The Road Not Taken
Capital Thinking · Issue #1179 · View online
I shall be telling this with a sigh
Somewhere ages and ages hence:
Two roads diverged in a wood, and I—
I took the one less traveled by,
And that has made all the difference.
-Robert Frost 1915
Never Look Down the Road Not Taken
by Nick Maggiulli | Of Dollars and Data:
I recently saw an interview of Magic Johnson where he talks about one of the most important financial choices of his career. After winning the NBA championship in 1980, Johnson was offered sponsorship deals from Converse, Adidas, and Nike. While Converse offered the most money, Phil Knight, the head of Nike, told Johnson that instead of cash, he could give him shares of Nike.

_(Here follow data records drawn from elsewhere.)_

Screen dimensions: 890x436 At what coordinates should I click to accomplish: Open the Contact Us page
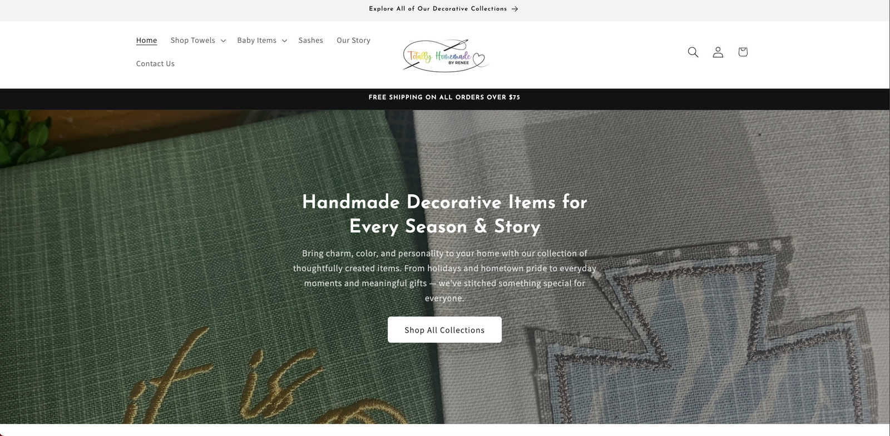tap(155, 63)
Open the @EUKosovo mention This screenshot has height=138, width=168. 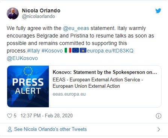(x=22, y=58)
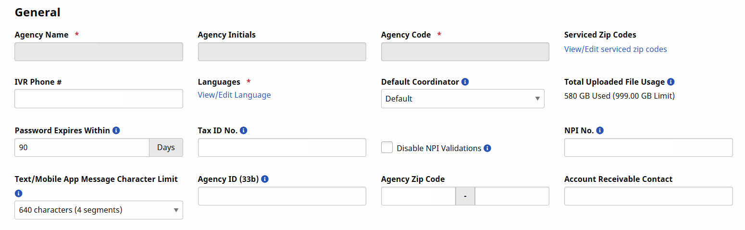The width and height of the screenshot is (745, 230).
Task: Click info icon next to Password Expires Within
Action: coord(116,130)
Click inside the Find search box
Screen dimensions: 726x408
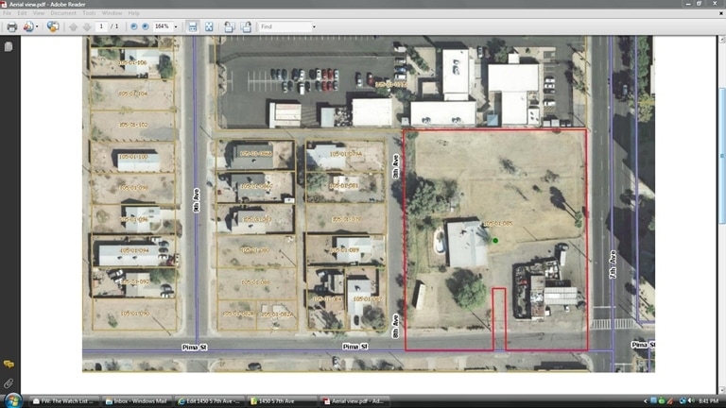(x=283, y=26)
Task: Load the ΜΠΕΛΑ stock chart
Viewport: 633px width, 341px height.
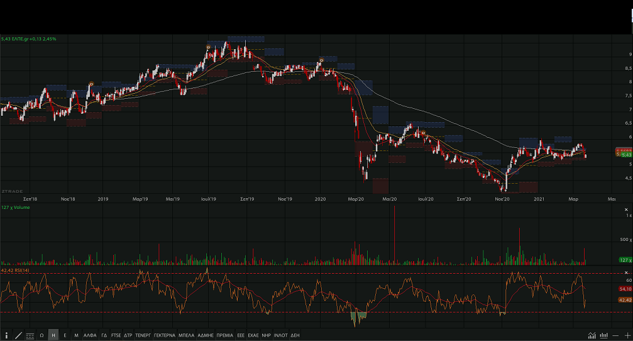Action: point(186,335)
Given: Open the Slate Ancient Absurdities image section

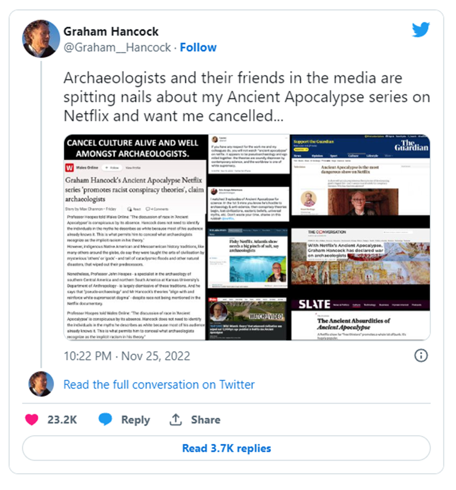Looking at the screenshot, I should click(x=360, y=319).
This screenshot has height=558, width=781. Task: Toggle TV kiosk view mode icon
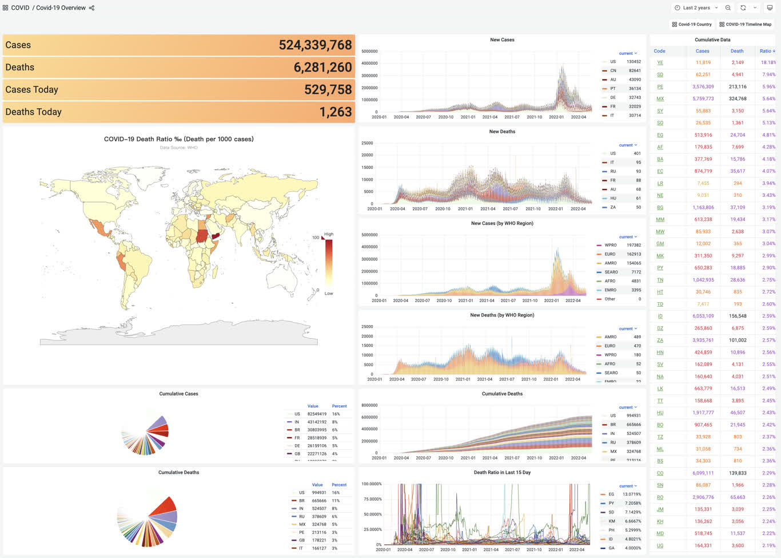(770, 8)
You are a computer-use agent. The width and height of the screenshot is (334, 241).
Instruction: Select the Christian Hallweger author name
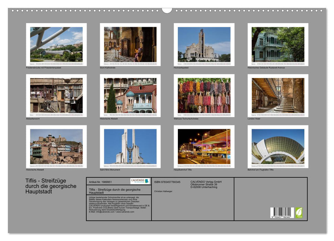163,191
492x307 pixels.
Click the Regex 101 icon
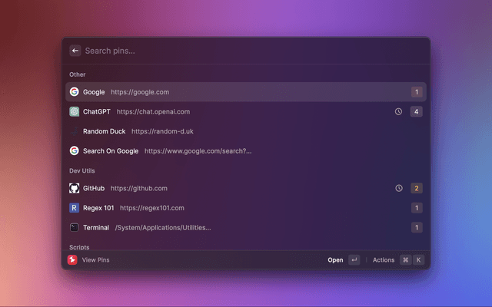tap(74, 208)
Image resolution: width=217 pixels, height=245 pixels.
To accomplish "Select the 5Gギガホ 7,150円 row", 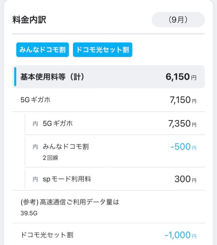I will pos(109,100).
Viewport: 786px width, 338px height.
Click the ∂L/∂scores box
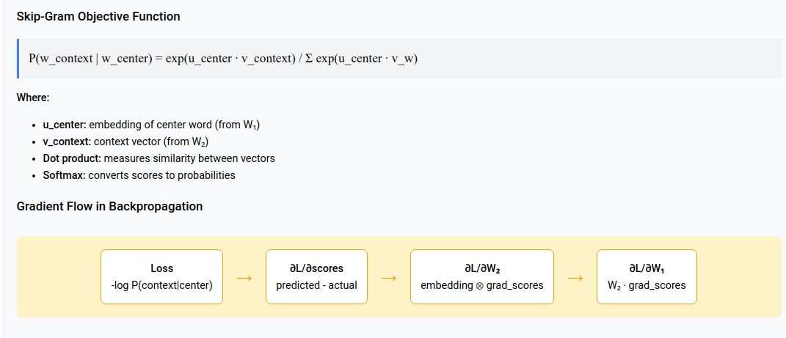[x=317, y=277]
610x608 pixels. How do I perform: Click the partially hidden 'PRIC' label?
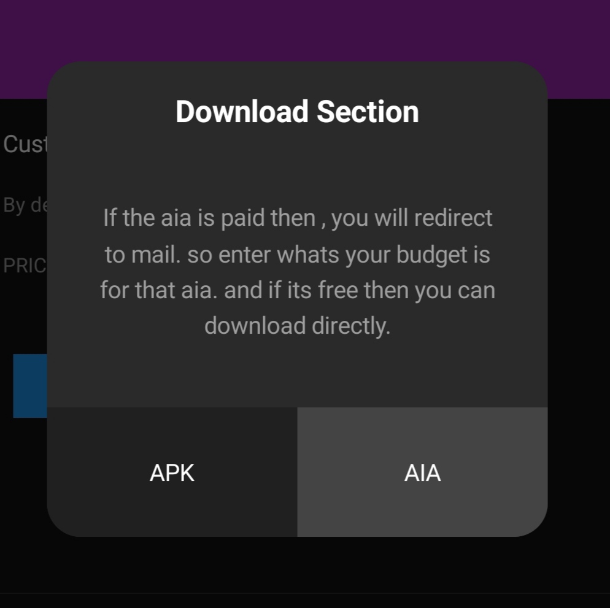pyautogui.click(x=25, y=266)
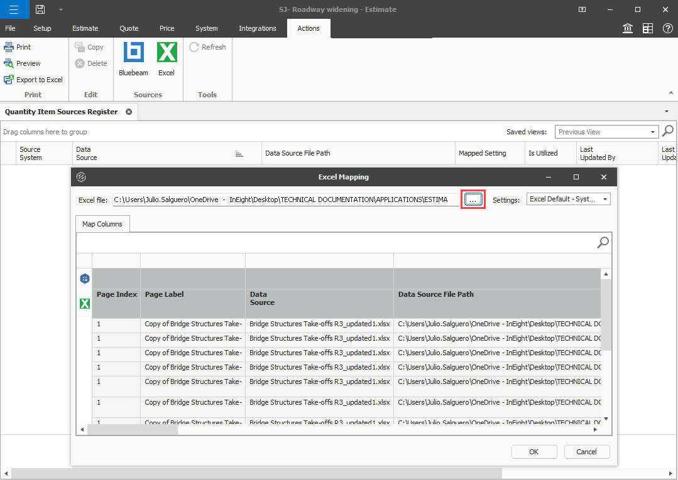
Task: Collapse the ribbon using the chevron arrow
Action: click(672, 93)
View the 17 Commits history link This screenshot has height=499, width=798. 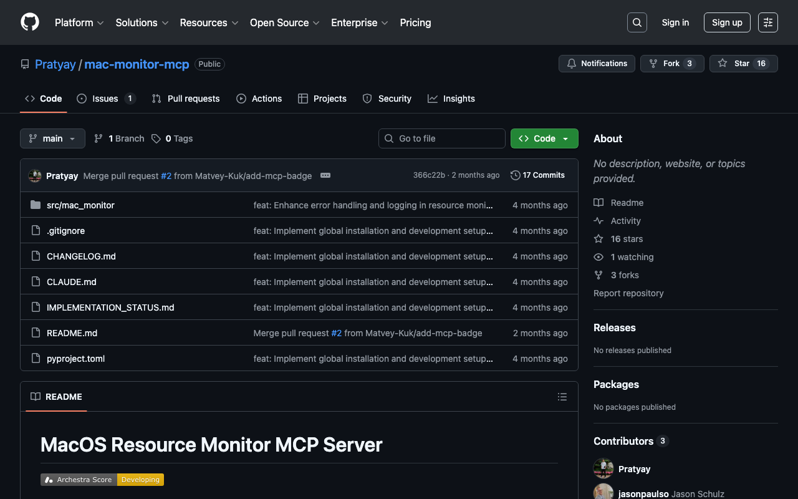537,175
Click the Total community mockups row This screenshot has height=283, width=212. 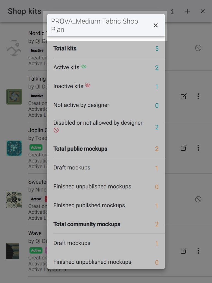coord(106,224)
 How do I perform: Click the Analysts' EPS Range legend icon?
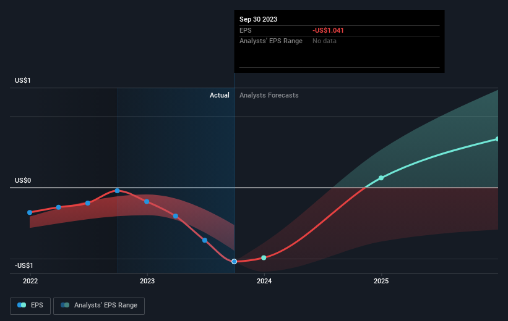tap(65, 305)
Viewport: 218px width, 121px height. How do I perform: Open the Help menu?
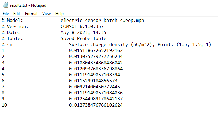59,14
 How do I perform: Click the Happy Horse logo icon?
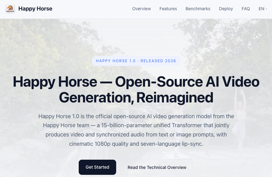tap(10, 9)
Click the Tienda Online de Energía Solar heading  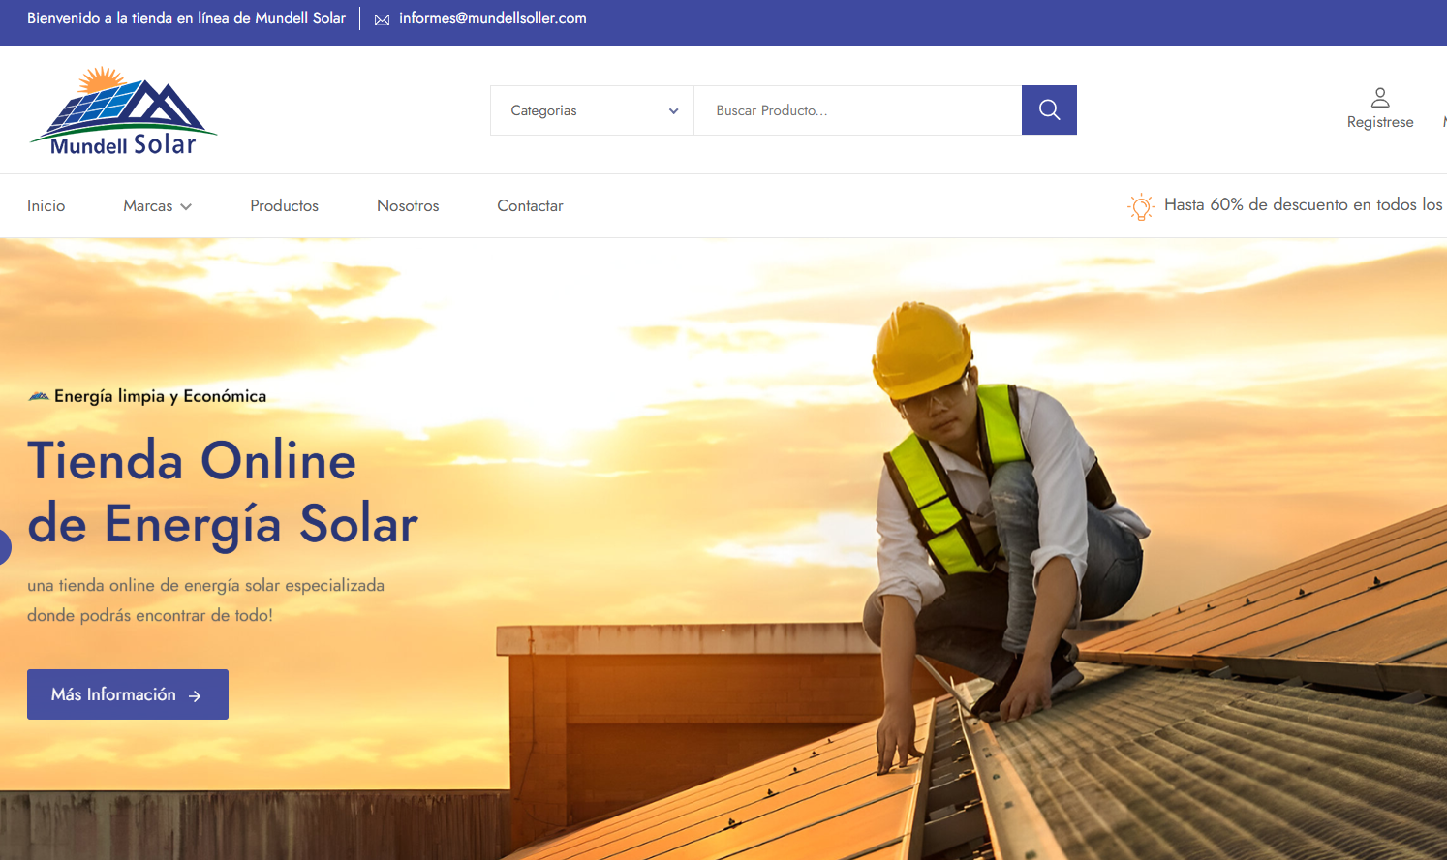(223, 492)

Johnson, not knowing much about stocks at the time, took the Converse deal. After all, money talks.
But, when Johnson ran the numbers years later, he realized that the Nike stock he turned down would be worth nearly $5 billion today, or 8x his current net worth:
Johnson’s story is familiar to anyone who’s ever sold a stock too soon or passed up an opportunity that went on to experience explosive growth.
I made this mistake many years ago when I only bought one Bitcoin at $8k (to later sell half of it at $52k). I “knew” I should’ve bought more, but I didn’t. You probably have a story of “the investment that got away” as well.
However, I’m here to tell you that this kind of thinking is a mirage. It’s pure fantasy. Because the way you think things would’ve turned out is not the way they actually would’ve turned out. How you imagine an experience is a theoretical exercise. It’s a mental simulation of your past. But, how you live through that experience in real-time tends to produce very different results.